Seit der letzten Woche war zu beobachten, wie sich übelriechender – und anscheinend giftiger – Schaum über den Unteren Düden-Wasserfall in Antalya ins Mittelmeer ergoss. Der Schaum trieb bis zu zwei Kilometer weit ins Meer und tötete Tausende Fische.

Nach ersten Untersuchungen der Wasser- und Fischproben der zuständigen Stellen der Provinzdirektion für Umwelt und Urbanisierung, der Provinzdirektion für Land- und Forstwirtschaft und der Stadtgemeinde Antalya stellte sich heraus, dass einige Unternehmen ihre Abwässer ungefiltert ins Grundwasser abließen, welches sich mit dem Düden-Fluss vermengte.

Geldstrafen und Betriebsverbot für zehn Unternehmen

Der Provinzdirektor für Umwelt und Urbanisierung, Tevfik Altinay, sagte, dass die Untersuchungen zu den Unternehmen fortgesetzt werden. Zehn Unternehmen wurden bereits mit Geldstrafen in Höhe von 2,5 Millionen Lira (rund 277.000 Euro) belegt. Zudem mussten sie den Betrieb unverzüglich bis auf Widerruf einstellen.

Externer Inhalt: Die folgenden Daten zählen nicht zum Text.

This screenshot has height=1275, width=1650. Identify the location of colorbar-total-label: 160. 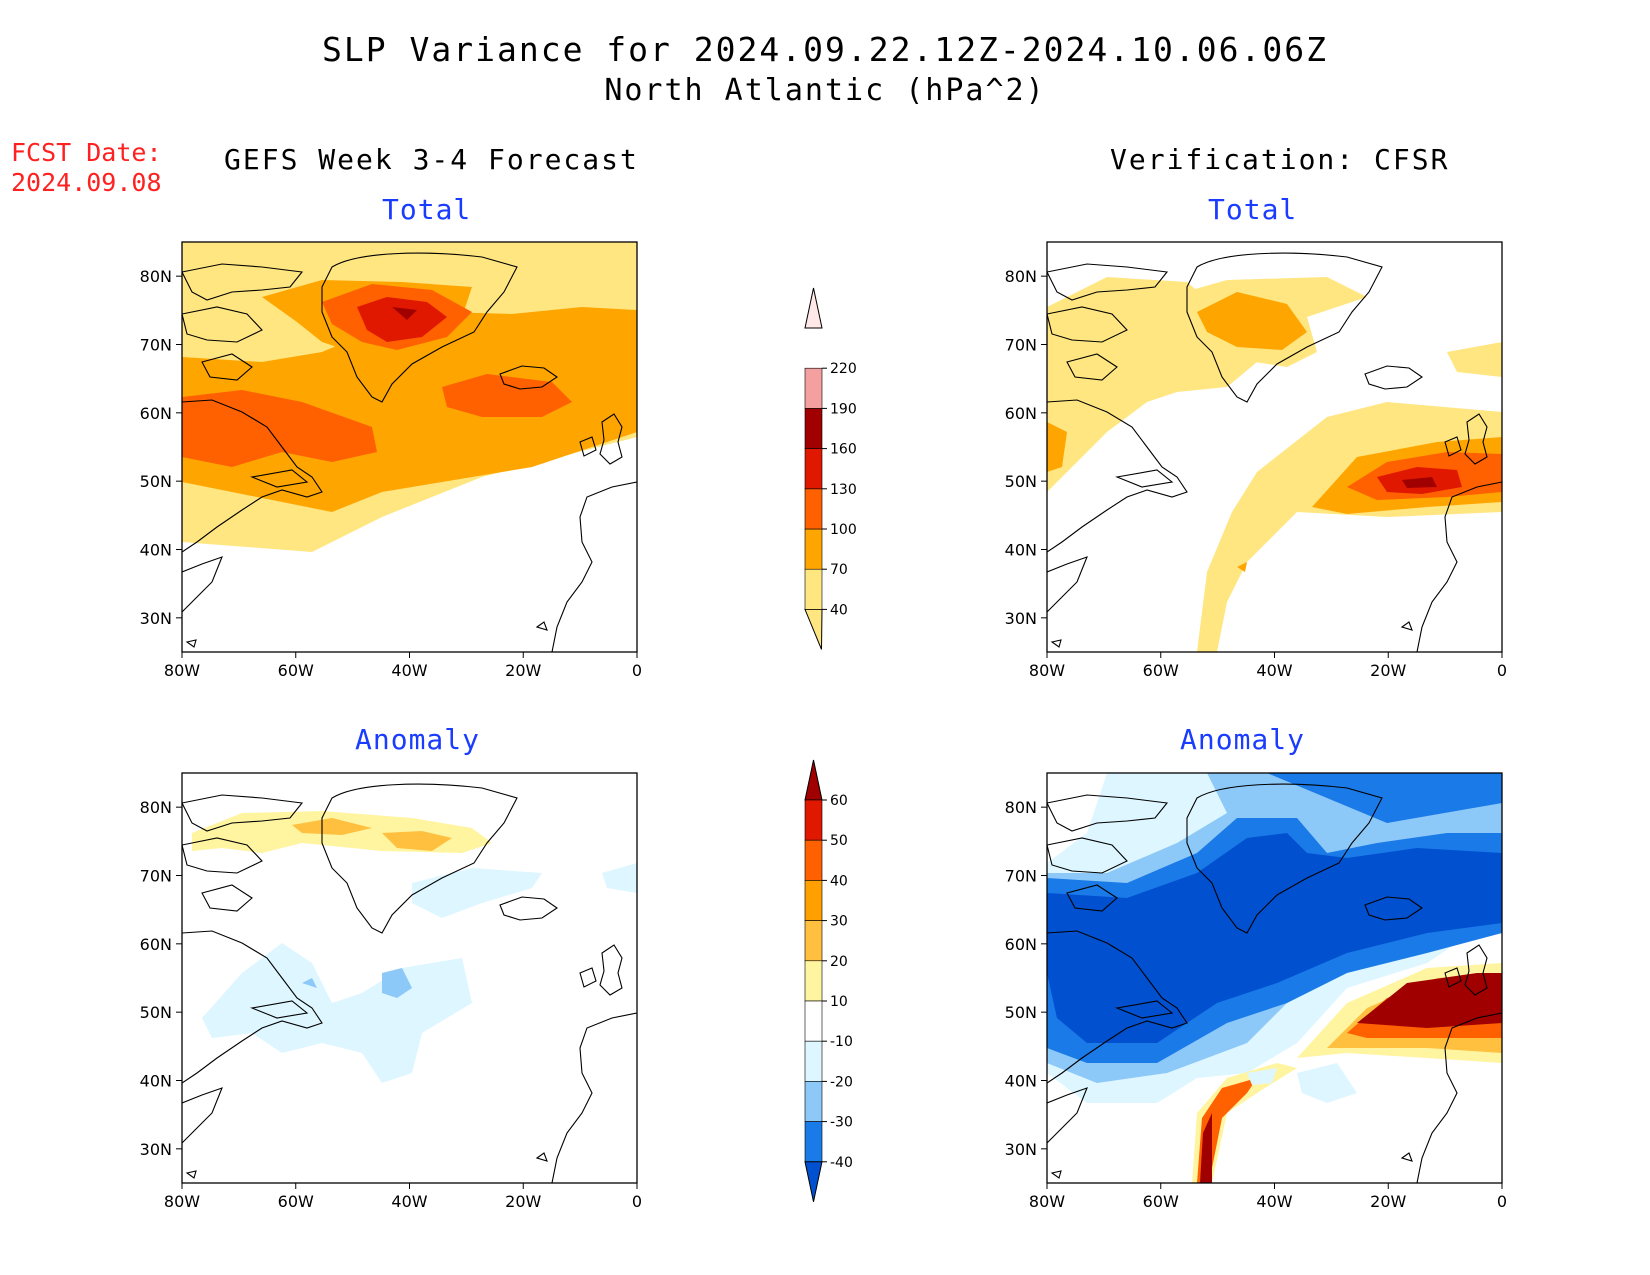
(844, 450).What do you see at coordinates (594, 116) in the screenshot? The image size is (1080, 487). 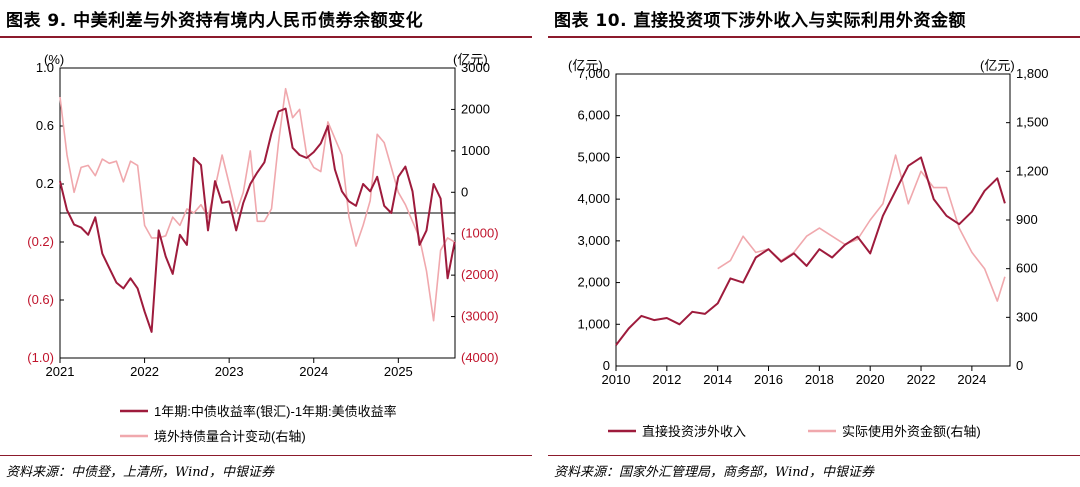 I see `left-tick-label: 6,000` at bounding box center [594, 116].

Am Montag wurden zehn weitere Unternehmen inspiziert, von denen drei ebenfalls Abwässer ungefiltert abließen. Gemäß Umweltgesetzgebung werden erforderlichenfalls Arbeiten durchgeführt, um ihre Aktivitäten einzustellen und sie gegebenenfalls zu schließen.

"Die Perle der Stadt"

Der Tourismusbeauftragte des Stadtrats von Antalya, Recep Yavuz, der selbst in der Nähe der Wasserfälle lebt, zeigt sich besorgt. Die Wasserfälle seien eine der wichtigsten Attraktionen in Antalya und besonders bei russischen Touristen sehr beliebt.

"Sie sind die Perle der Stadt", so Yavuz. "Daher ist es sehr wichtig, nicht nur Strafen, sondern auch andere Sanktionen gegen diese Einrichtungen zu verhängen."